Professor of Theatre
Branner's interdisciplinary work, which combines music, movement, and text as language, explores the broad gray area between performance art and theatre, and gives voice to individuals historically absent from the stage. He has presented throughout the U.S. and abroad, contributed to such anthologies as Voices Rising, Colored Contradictions, and Staging Gay Lives, and published one book of collected plays entitled sash & trim. He has taught dance, acting, and dramatic writing at Macalester College, the University of Minnesota, and the American Musical and Dramatic Academy.
This course explores the creation and analysis of interdisciplinary theatre through the lens of the theatrical jazz aesthetic. We will combine music, movement and non-linear narrative to create short dramatic pieces, and deconstruct the work of such theatre artists as Laurie Carlos, Sharon Bridgforth and Daniel Alexander Jones. The course seeks to develop a language for collaboration and experimentation between theatre makers, dancers, musicians, and to mine directorial tools that mirror the characteristics of classic American jazz - particularly rhythm, syncopation, call-and-response, polyphony and improvisation. Prerequisite: Completion of at least one college level course in acting, directing, design, playwriting, devised theatre, dance or music.

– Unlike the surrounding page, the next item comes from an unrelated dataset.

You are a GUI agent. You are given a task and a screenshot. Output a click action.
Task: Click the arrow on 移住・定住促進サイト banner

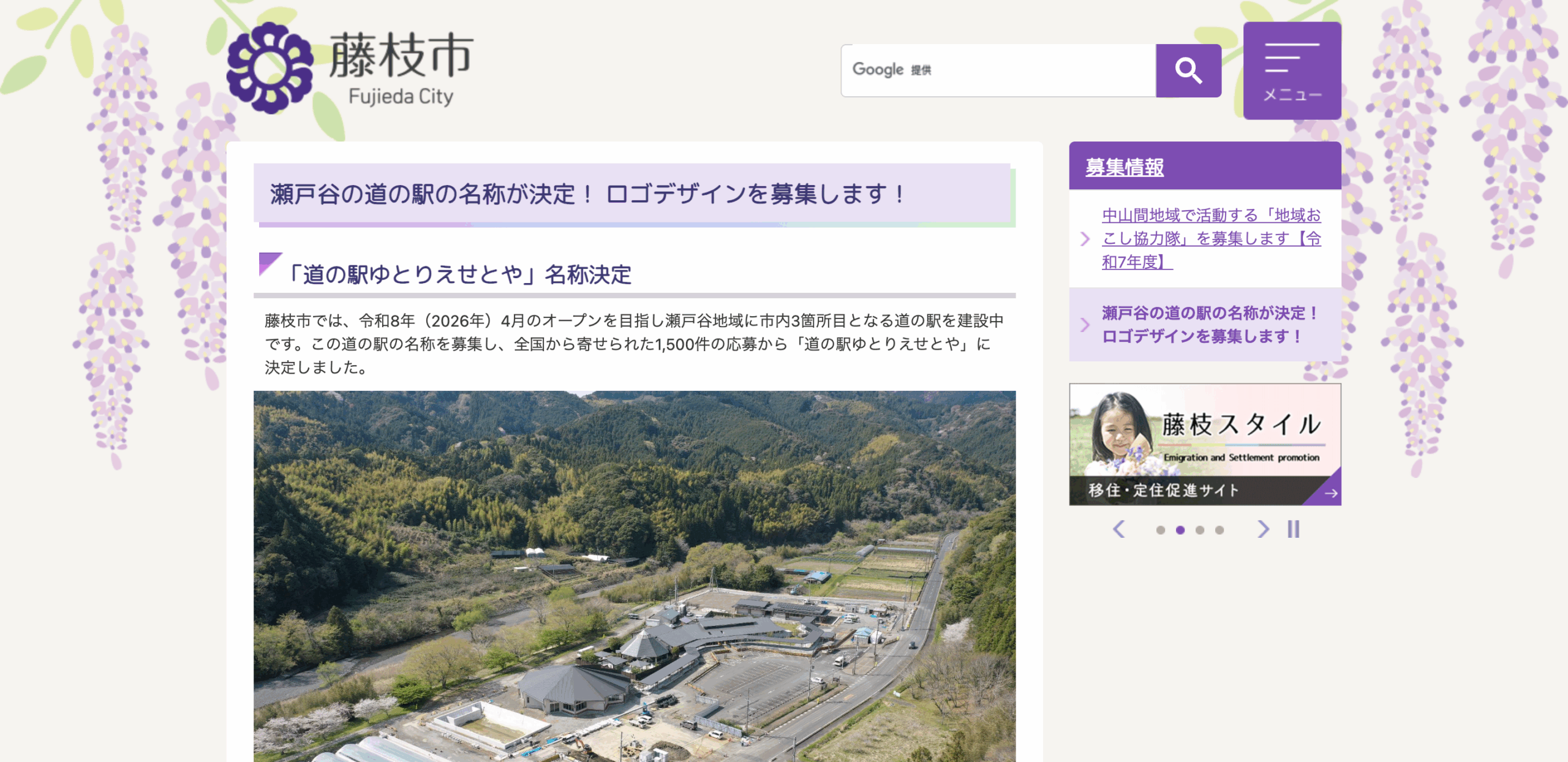pyautogui.click(x=1330, y=492)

This workshop course explores principles of acting through the lens of contemporary American drama, and simultaneously pushes our perceptions of gender. In addition to expanding physical awareness, vocal expression and relaxation & focus, we will consider the ever-changing historical, cultural and social landscapes that have defined and continue to define male, female and gender non-conforming identities, and develop a vocabulary for translating those identities to the stage. The curriculum is designed to deepen an understanding of how we express our own genders, and to develop a facility for embodying characters who experience and express gender differently than we do. Students will be required to do a significant amount of independent work outside the classroom/studio, to read and write critically (as well as imaginatively), and to work in collaboration with peers. Completion of at least one college level acting class (or experience) is required for enrollment in this course.
This introductory course examines and applies principles of acting to contemporary monologues and scenes. Techniques include invoking imagination, relaxation and focus, sense memory, physical awareness, vocal expression, improvisation and critical analysis. As well as practical applications of the principles, they will be examined in at least four substantial written assignments. Due to the highly collaborative and experiential nature of this studio course, attendance and punctuality are essential: two absences, but no late arrivals will be permitted. This course satisfies ADM of Division I distribution requirements. Required text: An Actor Prepares by Konstantin Stanislavski. Recommended: A Natural History of the Senses by Diane Ackerman.
The primary focus of this intermediate playwriting course is drawing inspiration from historical figures for the construction of original one-act plays. In addition to developing and deepening our craft as playwrights - clarifying dramatic action, and creating more dynamic characters - we will deconstruct the work of several contemporary theatre makers including Lin Manuel Miranda, Katori Hall, Moises Kaufman, Charise Castro Smith and Doug Wright, all of whom are writing, staging and performing original dramas that are at once comedic, musical and absurd. A large part of our process will involve integrating critical theory and creative practice, and developing a vocabulary for the analysis of contemporary drama. Students working on plays already in process, as well as those starting new dramas, are invited to enroll in this workshop class. No prerequisites are required, but as the curriculum is driven by independent work and moves fairly quickly, some playwriting experience is useful.